His point is that for a given size battery (wh), 1kw draw is 1kw, and stresses the pack the same be it a 100v pack or 10v pack. Aw is talking about adding cells to the pack though.

That said, i too would like to know if it can be hacked/made for 30-32s capable, as im building a mid drive, so i want to spin the motor fast, for efficirncy both of motor and controler, particually at low speeds. I dont so much want high top speeds, but efficient, high power from 5-60ishkm without worrying bout controller or motor. A 4115 or equivilant version wold have me(and a few others i imagine) lining up. Ive been chasing the russians to see if they can produce a hv version of theirs too, but getting a respone from them is kinda hit and miss........
 
sn0wchyld said:
That said, i too would like to know if it can be hacked/made for 30-32s capable, as im building a mid drive, so i want to spin the motor fast, for efficirncy both of motor and controler, particually at low speeds.
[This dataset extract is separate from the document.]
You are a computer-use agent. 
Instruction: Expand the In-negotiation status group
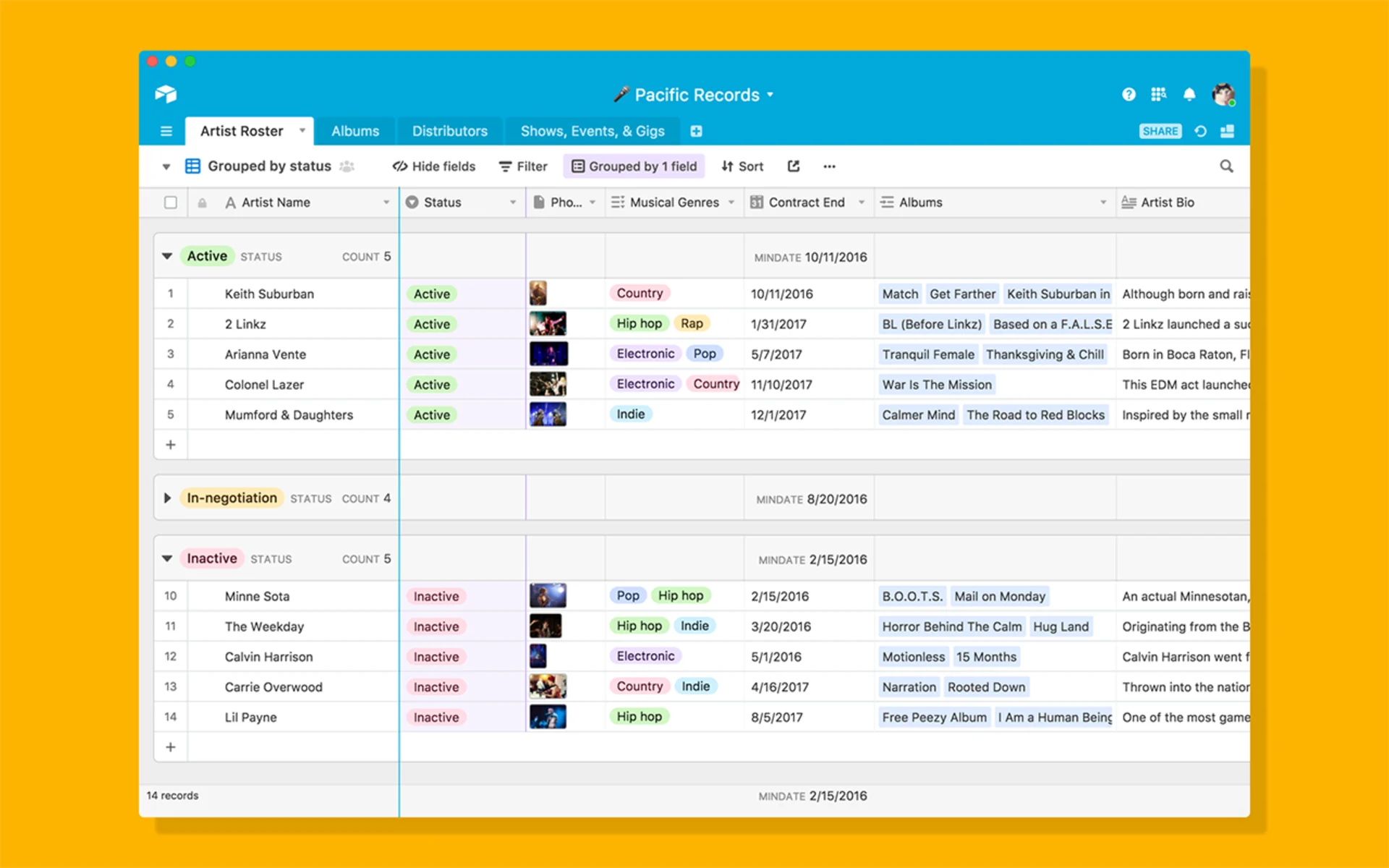coord(166,498)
I don't understand your logic with this. How does high voltage = good efficiency? Efficiency is based on the overall system not just a single component. I know it's more efficient to transmit power at high voltage over long distances due to resistance, but that's not a problem in EV setups.

I dont so much want high top speeds, but efficient, high power from 5-60ishkm without worrying bout controller or motor. A 4115 or equivilant version wold have me(and a few others i imagine) lining up. Ive been chasing the russians to see if they can produce a hv version of theirs too, but getting a respone from them is kinda hit and miss........
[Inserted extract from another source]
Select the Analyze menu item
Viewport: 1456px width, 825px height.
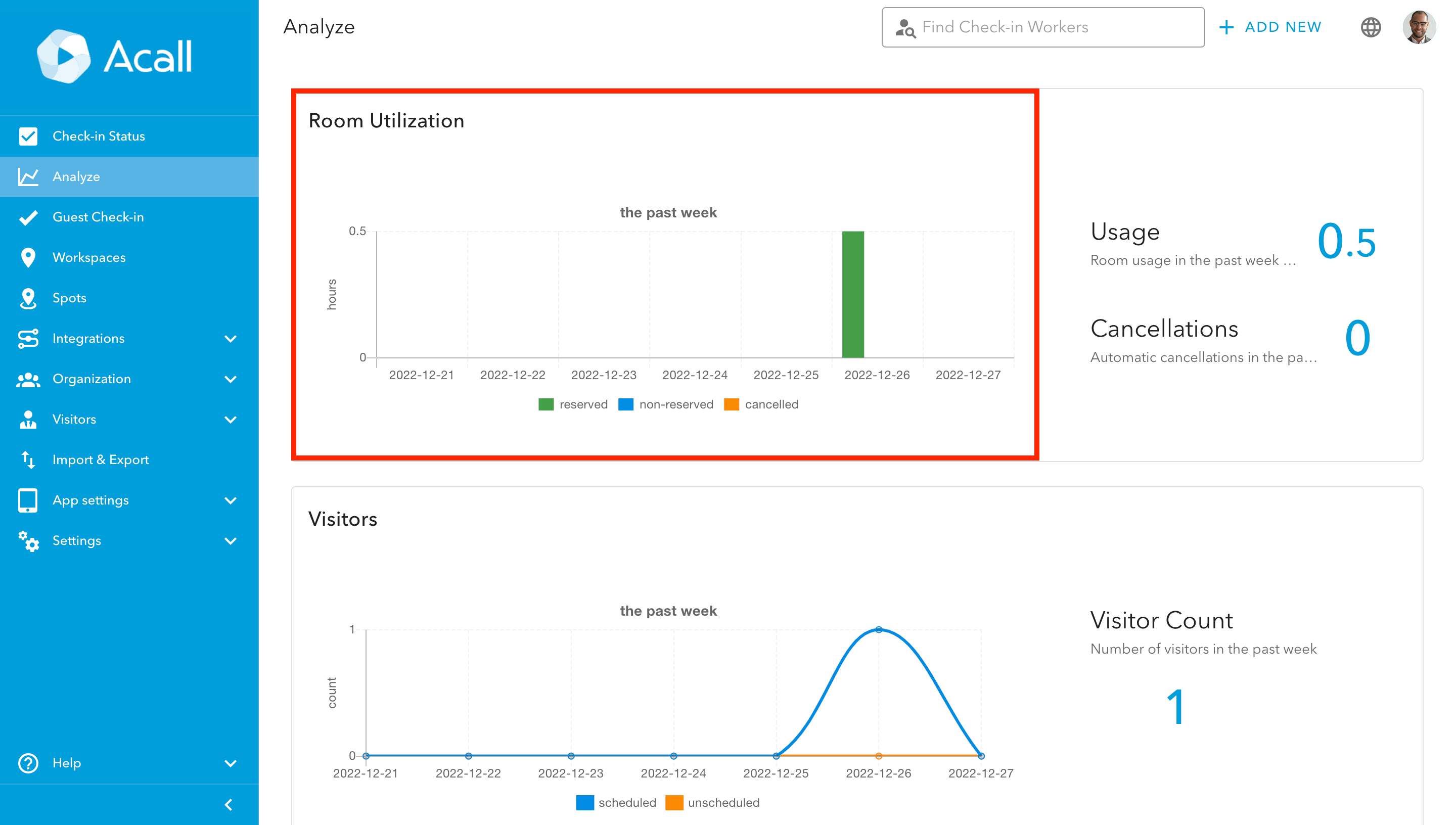pyautogui.click(x=76, y=177)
If you don't want high top speeds, but you want high voltage, what are you doing? Every reduction gear stage robs you of several percent efficiency. For a mid drive it's most efficient with just 1 stage, chain to drive gear. If you don't need high speed, then you don't need high voltage, you need a motor that has the correct KV. For that matter if you did want high speed you could do it with low voltage, it would just require more amps.

Don't forget that motors with more turns per tooth saturate at a lower amperage point than a motor with fewer turns. Once the motor is saturated efficiency goes way down. It's a balancing act of choosing the right components for a job. If I used a normal 9.3KV Cromotor in a 1:1 mid drive setup to go 40mph, I would need about 75V @ 60A to hold that speed. If the motor saturates at 200a then I can't ever get more than 15kw out of it. If I switched to my special 18KV Cromotor I could obtain 40mph with 38V @ 120A. If I used a 2:1 reduction then I could use 75V @ 60A to go 40mph again. Because this motor has half the turns, it would saturate at 2x the normal motor meaning I could run 75V@400A and obtain 30kw before saturation.

This controller is not easily hackable for higher voltage from what I've seen, but that doesn't mean it's not possible. It's much much more complex than a Xie Chang controller is and there is a large difference in how it rides and the features it has. Best part is it's only about $100 additional and more reliable since it was designed to run up to 12kW for a few minutes.